KIRIN R&D DAY 2025:未来を見据えた研究開発戦略の発表
2025年12月17日、キリンホールディングス株式会社は「KIRIN R&D DAY」を5年ぶりに開催し、研究開発(R&D)分野における新しい取り組みや戦略を発表しました。このイベントでは、酒類、飲料、ヘルスサイエンス、医薬と幅広い事業領域における過去、現在、未来のR&Dがテーマとなり、発酵技術やバイオ技術を駆使した成果も披露されました。
持続可能な成長に向けたR&D戦略
代表取締役社長 COOの南方健志氏は、R&Dを軸にしたイノベーションの重要性を強調しました。2023年度と2024年度には2年連続で過去最高益を達成した背景には、R&Dへの継続的な投資とイノベーションが有ります。これにより、持続的成長と企業価値の向上を両立させ、キャッシュの再投資を通じた好循環の創出を目指していきます。
グローバルな課題に挑む
常務執行役員の藤原大介氏は、発酵バイオ技術やAI創薬といった先端技術を駆使して、国境を超えた社会課題の解決に取り組む意向を示しました。2035年までにR&Dの投資を2024年比で約1.5倍に進め、特に2026年には山口県の微生物科学技術研究所へ35億円を投入する計画も明らかにしました。研究者の発想を最大限に生かす環境づくりに注力し、基礎研究を重視した価値創造に取り組む姿勢が示されました。
次世代のスター研究員たち
各領域からの最新の研究が次世代のスター研究員たちによって発表されました。例えば、協和キリンの堀田晋也氏は、低分子医薬品であるtivozanibを用いたナノクリスタル点眼剤の開発に関する取り組みを紹介しました。また、キリンの野木村大氏は、AIを活用した機能性シミュレーションによる食品素材の効果予測について発表しました。このように、さまざまな研究が現代の社会課題に対する解決策を提示しています。
抗老化研究の進展
特別鼎談では、抗老化研究の最前線やその社会実装の可能性について意見が交わされました。大学と一般企業の研究者が立ち向かう課題や、老化細胞除去作用を持つ素材の研究成果が討論され、新素材開発が高齢化社会の課題解決にどう寄与するかが話題となりました。
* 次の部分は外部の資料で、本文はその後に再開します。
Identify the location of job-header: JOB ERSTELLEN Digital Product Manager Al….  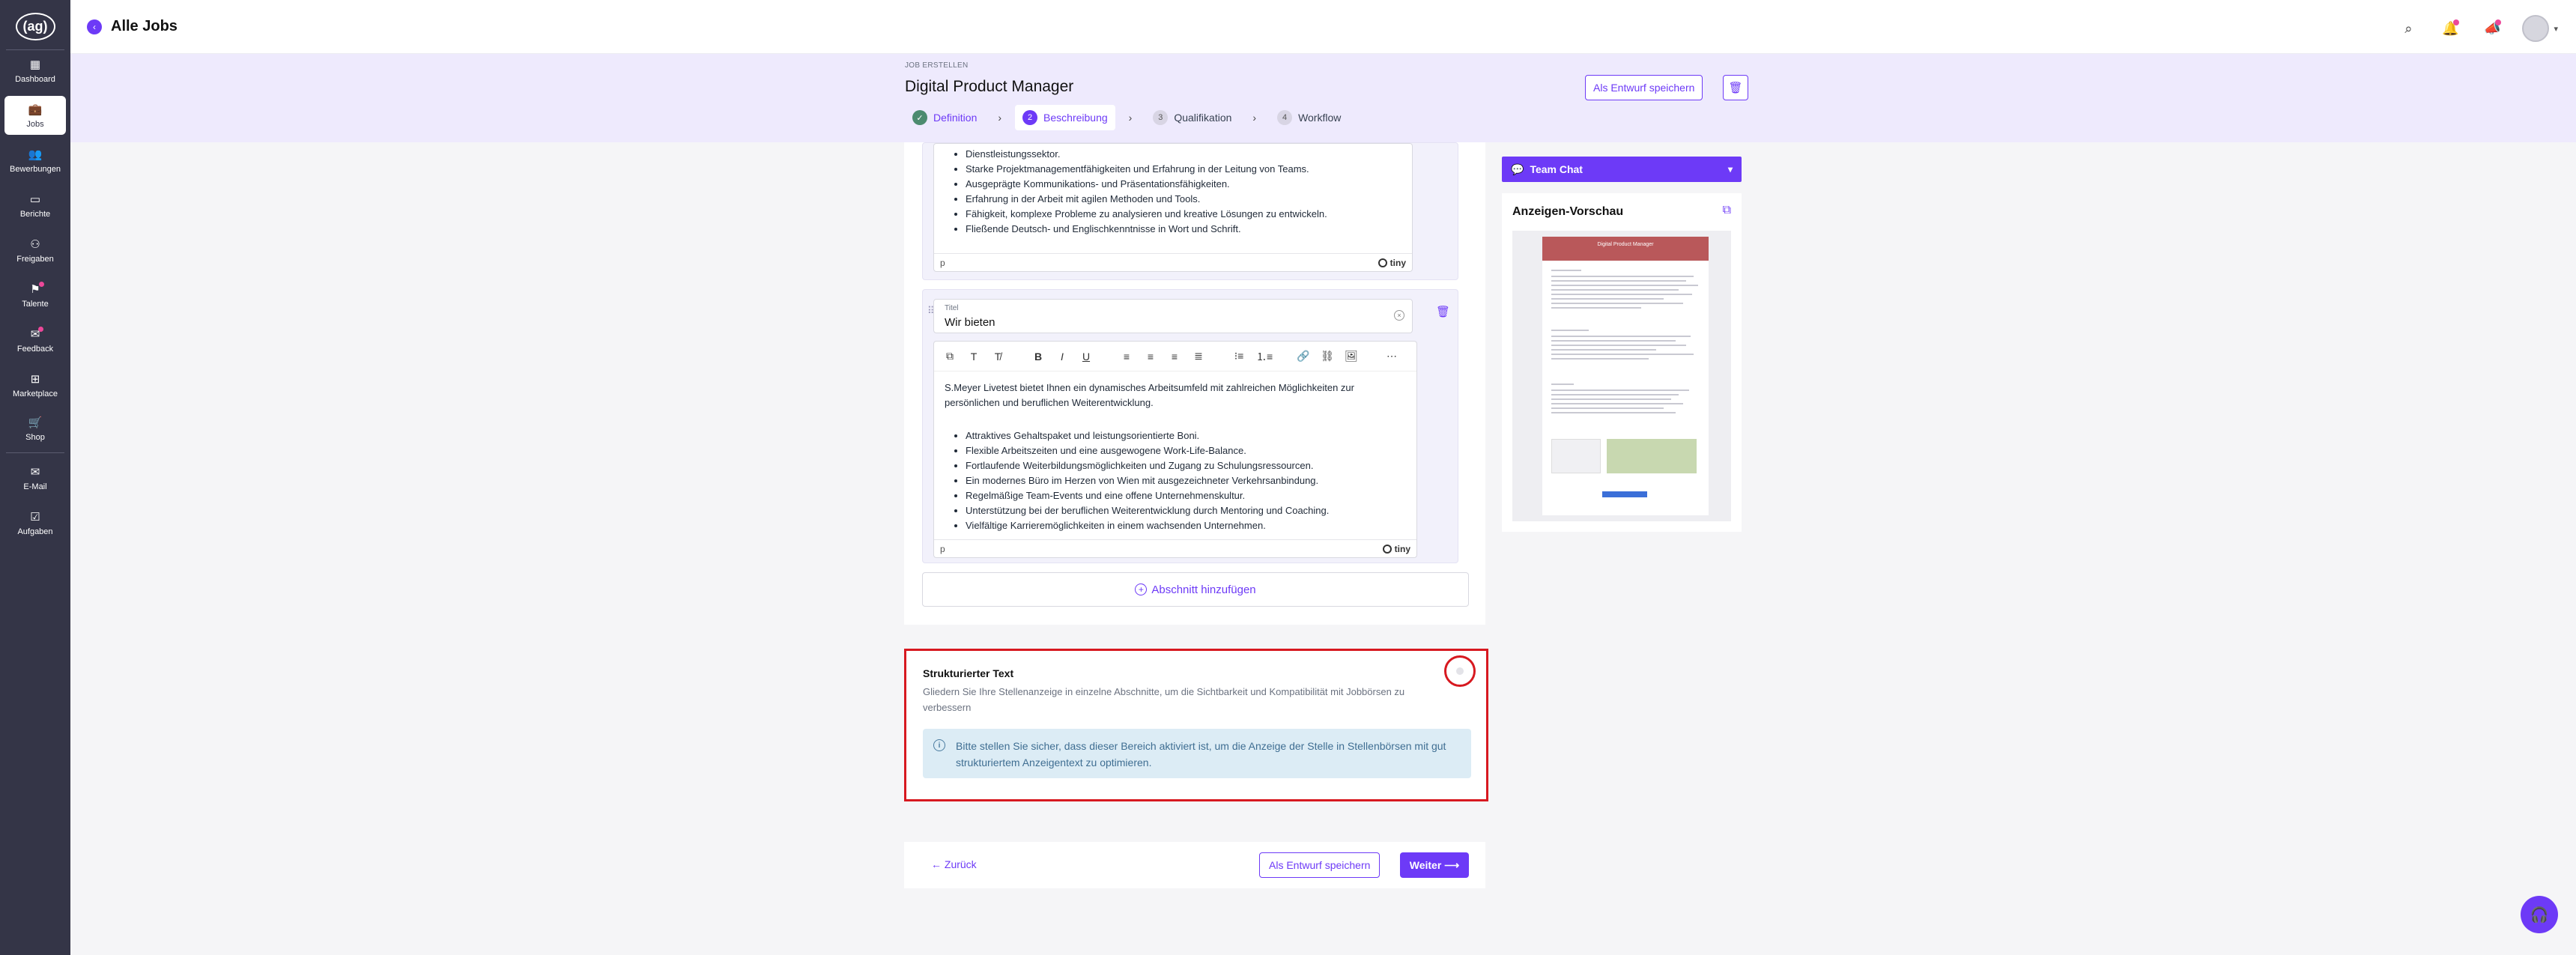
(1323, 98).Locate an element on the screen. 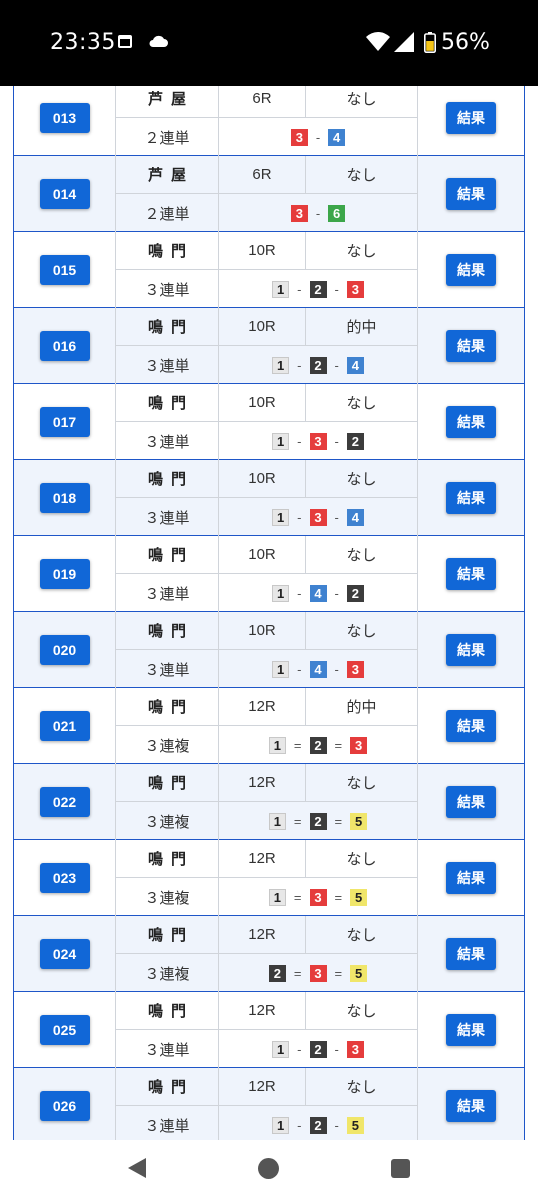 The height and width of the screenshot is (1200, 538). bet-id-button: 016 is located at coordinates (64, 346).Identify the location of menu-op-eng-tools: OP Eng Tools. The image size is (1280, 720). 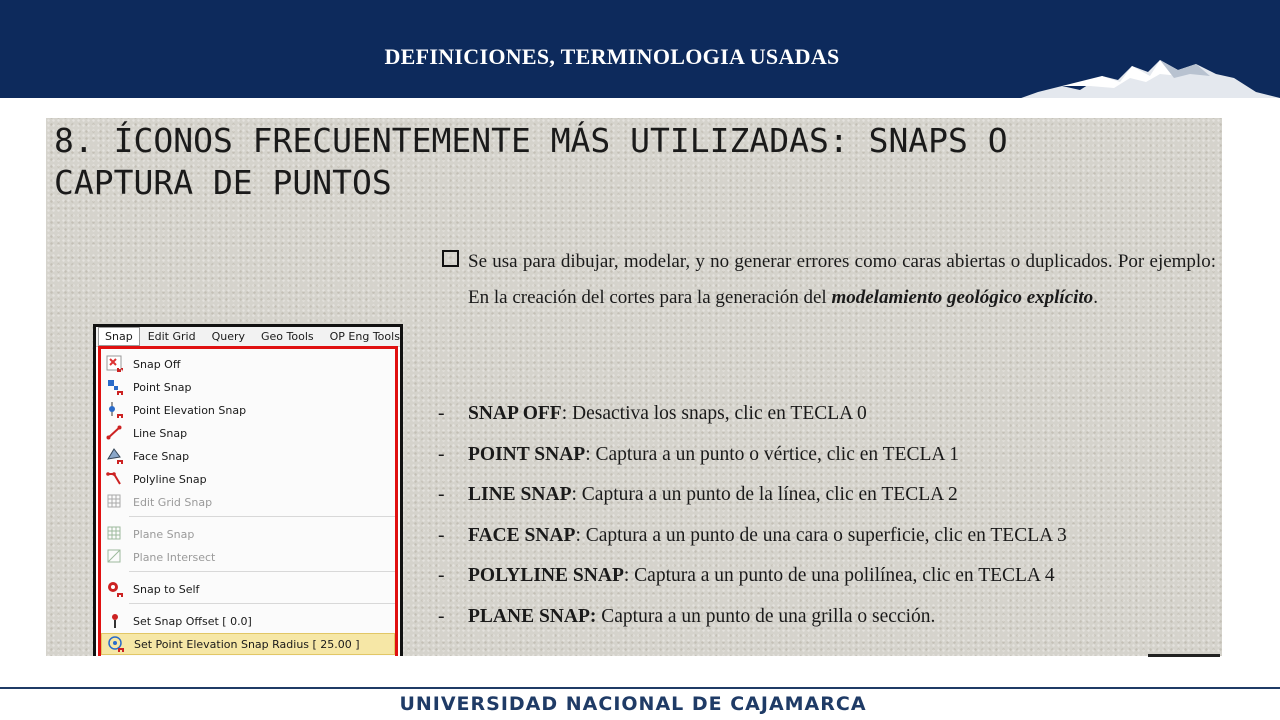
(361, 336).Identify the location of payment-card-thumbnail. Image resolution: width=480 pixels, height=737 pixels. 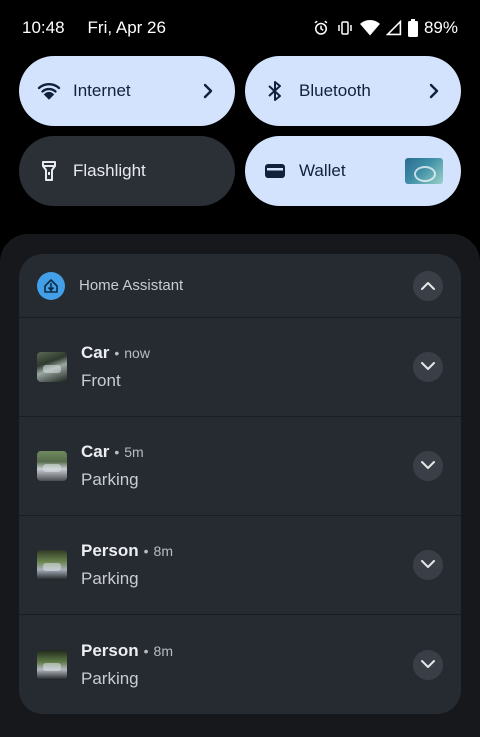
(424, 171).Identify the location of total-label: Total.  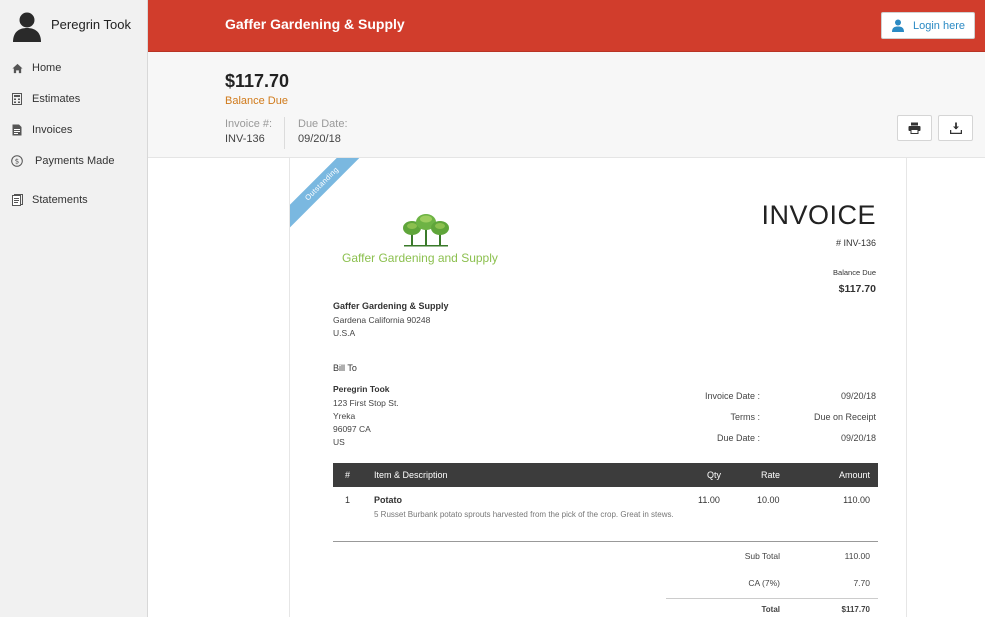
(770, 610).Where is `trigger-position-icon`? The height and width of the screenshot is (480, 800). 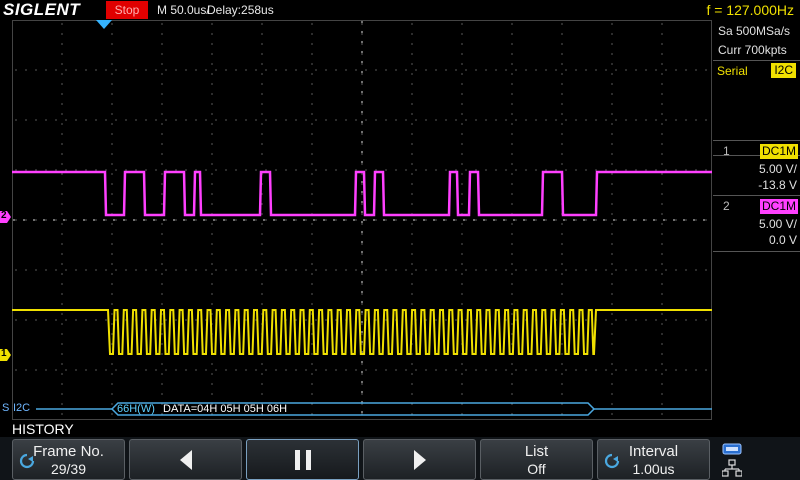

特に、キンミズヒキや14-DHEといった素材の可能性に期待が寄せられています。
まとめ
KIRIN R&D DAY 2025では、企業の未来を見据えた様々な研究成果と戦略が披露され、持続可能な社会に向けた新たな視点や取り組みが強調されました。アイデアと技術の掛け算により、多様な社会課題への対応が求められる中、キリングループがどのように進化していくか、今後の動向が注目です。